Please count the lines in the data below that hold the word "agent", and give only the number.

- _Items listed in a dataset_
━━━━━━━━

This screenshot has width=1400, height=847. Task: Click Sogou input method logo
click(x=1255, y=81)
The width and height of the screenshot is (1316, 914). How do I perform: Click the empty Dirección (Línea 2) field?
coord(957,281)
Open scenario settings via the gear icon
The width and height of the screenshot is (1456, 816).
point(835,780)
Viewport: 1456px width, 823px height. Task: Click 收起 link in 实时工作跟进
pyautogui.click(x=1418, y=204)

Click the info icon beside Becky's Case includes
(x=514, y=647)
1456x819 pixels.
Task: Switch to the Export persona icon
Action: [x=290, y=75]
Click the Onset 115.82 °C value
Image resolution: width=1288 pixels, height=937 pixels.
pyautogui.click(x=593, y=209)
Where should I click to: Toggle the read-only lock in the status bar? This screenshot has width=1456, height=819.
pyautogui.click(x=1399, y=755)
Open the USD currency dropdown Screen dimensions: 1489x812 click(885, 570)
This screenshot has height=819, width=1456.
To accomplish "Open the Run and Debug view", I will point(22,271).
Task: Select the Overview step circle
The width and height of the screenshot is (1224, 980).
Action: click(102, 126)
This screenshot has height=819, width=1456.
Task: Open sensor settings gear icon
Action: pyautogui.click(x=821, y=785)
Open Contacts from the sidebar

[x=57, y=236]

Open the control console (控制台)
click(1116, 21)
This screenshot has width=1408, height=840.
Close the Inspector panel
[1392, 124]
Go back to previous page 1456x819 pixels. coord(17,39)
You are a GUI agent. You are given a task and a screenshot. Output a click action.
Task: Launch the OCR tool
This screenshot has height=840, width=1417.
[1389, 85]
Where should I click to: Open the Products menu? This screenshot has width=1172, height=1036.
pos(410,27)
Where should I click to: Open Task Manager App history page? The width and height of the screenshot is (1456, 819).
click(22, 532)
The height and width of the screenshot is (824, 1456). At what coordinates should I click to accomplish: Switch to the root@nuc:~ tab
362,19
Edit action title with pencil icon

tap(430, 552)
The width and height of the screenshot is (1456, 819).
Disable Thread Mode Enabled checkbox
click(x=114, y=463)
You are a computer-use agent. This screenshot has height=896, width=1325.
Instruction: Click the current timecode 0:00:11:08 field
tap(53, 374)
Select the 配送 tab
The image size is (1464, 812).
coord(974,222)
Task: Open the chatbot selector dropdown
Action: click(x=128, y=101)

━━━━━━━━

- _SOLUTION TO THIS PROBLEM_
2